Call me technology-dependent, but I'm sticking with my light meters!

Jonathan

DannL
17-Jul-2014, 16:10
Most of us humans are born with two light meters in the front of our skulls. Now, whether they work "properly" is a different issue. But, most of us can distinguish between colors at many different levels. So, training the brain to recognize certain levels of light (or brightness) should be a simple task . . . one would think.

Greg Miller
17-Jul-2014, 16:33
The sunny 16 rules applies at mid-day in full sun. Who the heck is shooting at mid-day in full sun????

jbenedict
17-Jul-2014, 16:52
I always had good fortune with Sunny 16 shooting square 35mm Kodachrome, aka 126 format.

This 1964 World's Fair Mustang conv illustrates that. I was 11 and had no idea what a meter was.

Obviously this an an example only and NOT LF. View with caution.

118430

That Kodachrome sure was nice stuff. Will anyone still have a cellphone selfie in 50 years?

Stephen Benskin
17-Jul-2014, 17:39
Sunny 16 is connected to the variables in the exposure equation. This is an excerpt from the APUG thread "Is the K factor relevant to me or should I factor it out." The title is about middle gray which includes Sunny 16.

118443118446118448

Teodor Oprean
17-Jul-2014, 18:51
This is a total guess on my part, but I think the Sunny 16 rule is so called because f/16 is the minimum aperture needed for sufficiently usable depth of field with a 4x5 press camera equipped with a stock lens (focal length 127 mm or 135 mm). This rule of thumb for guessing the exposure in bright sunlight coincides with the rule that you should stop down to at least f/16 when using an Optar / Ektar / Xenar / Tessar with 4x5.

jnantz
17-Jul-2014, 18:52
jonathan

http://www.blackcatphotoproducts.com/guide.html
it works pretty well .. if you have the time and energy to use it ...
i've had mine for almost 20 years ago when i got it from mr black cat himself
nice guy !
john

Peter Gomena
18-Jul-2014, 10:01
I found sunny 16 exposures always left me with empty shadows. Sunny 11 works much better. I usually have a light meter handy and use "guess exposures" only in emergencies or when I'm packing a junk store camera for one of those photo outings where spontaneity and silliness is more important than a bag full of gear. How it all evolved is beyond me, but if you look at the typical exposure instructions given with amateur cameras in the "old days," you'll see they tell you to photograph with the sun over your shoulder fully illuminating your subject. Ugly light, perhaps, but it helped guarantee consistent exposures. If your roll of Verichrome Pan was exposed within a stop, you were safe.

Tin Can
18-Jul-2014, 10:35
Mr Black Cat has his 26 shades of grey. Interesting and patented.


jonathan

http://www.blackcatphotoproducts.com/guide.html
it works pretty well .. if you have the time and energy to use it ...
i've had mine for almost 20 years ago when i got it from mr black cat himself
nice guy !
john

jcoldslabs
18-Jul-2014, 11:02
jonathan

http://www.blackcatphotoproducts.com/guide.html
it works pretty well .. if you have the time and energy to use it ...
i've had mine for almost 20 years ago when i got it from mr black cat himself
nice guy !

---------------

WORK TO DO
1 – Answer these questions about the forum thread on the Sunny 16 rule, one line per answer:
(a) At what time of day and in what light does Greg Miller say the sunny 16 rule applies?
(b) What film and format did jbenedict shoot with Sunny 16?
(c) Which rule does Peter Gomena say works better than sunny 16?
2 – Extend the forum thread on the Sunny 16 rule from the point where the text stops.

INFORMATION SHOWN
---------------

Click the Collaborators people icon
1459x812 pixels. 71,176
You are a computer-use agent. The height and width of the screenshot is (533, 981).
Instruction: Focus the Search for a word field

---------------

REPLIES
1 –
(a) At mid-day in full sun.
(b) Square 35mm Kodachrome, also known as 126 format.
(c) Sunny 11.

2 –
john

I think what matters is to choose one method of determining exposure and sticking with it, whether it is this Black Cat guide, the Sunny 16 rule or a modern light meter. Any method will work provided you learn its limitations and nuances over time. (As has been discussed above, Sunny 16 is time of day and latitude dependent.) These days I use my spot meter for everything, even when I'm not going "full Zone System." When I want a quick average reading I use a small gray card.

I haven't tracked it, but I would guess that 80% of my exposures (which are often made indoors by window light) are shot between EV 7 and EV 11. If I could simply memorize which lighting conditions correspond to which EV I would be set.

Jonathan

Heroique
18-Jul-2014, 11:47
Any method will work provided you learn its limitations and nuances over time. (As has been discussed above, Sunny 16 is time of day and latitude dependent.)

Yes, field experience will evenually lead to one's own reliable "sunny" rule.

I'll only add this for one who doesn't already have a personal "sunny" rule: No matter the time of day or latitude, it's easy to miss (i.e., not account for) the thin, hard-to-notice, 1-stop-robbing layer of haze or pollution on most "clear" days.

Perhaps this is one reason why sunny-11 is getting more love around here than sunny-16. ;^)



The sunny 16 rules applies at mid-day in full sun. Who the heck is shooting at mid-day in full sun????

This was worth the chuckle it was meant to provoke! But I hope it doesn't mislead the many beginners around here. In other words, the sunny-16 rule is where to start figuring exposure, not where to end it. The over-simplified thinking might go something like this: "If it were a perfectly sunny day at noon at the correct latitude, my "sunny-16" exposure would be [X]. But since my lighting conditions are not perfectly sunny, and it's not noon, and I'm not at the correct latitude, I will adjust my exposure [Y] stops from [X], choosing a combination of shutter speed and aperture appropriate to my composition." Of course, with more field practice, one would use a "personal sunny rule" – not necessarily the sunny-16 rule – to determine the starting point [X].

djdister
18-Jul-2014, 12:23
Sunny 16 certainly worked for me in Colorado, a bit less so in Maryland (must be the pollution).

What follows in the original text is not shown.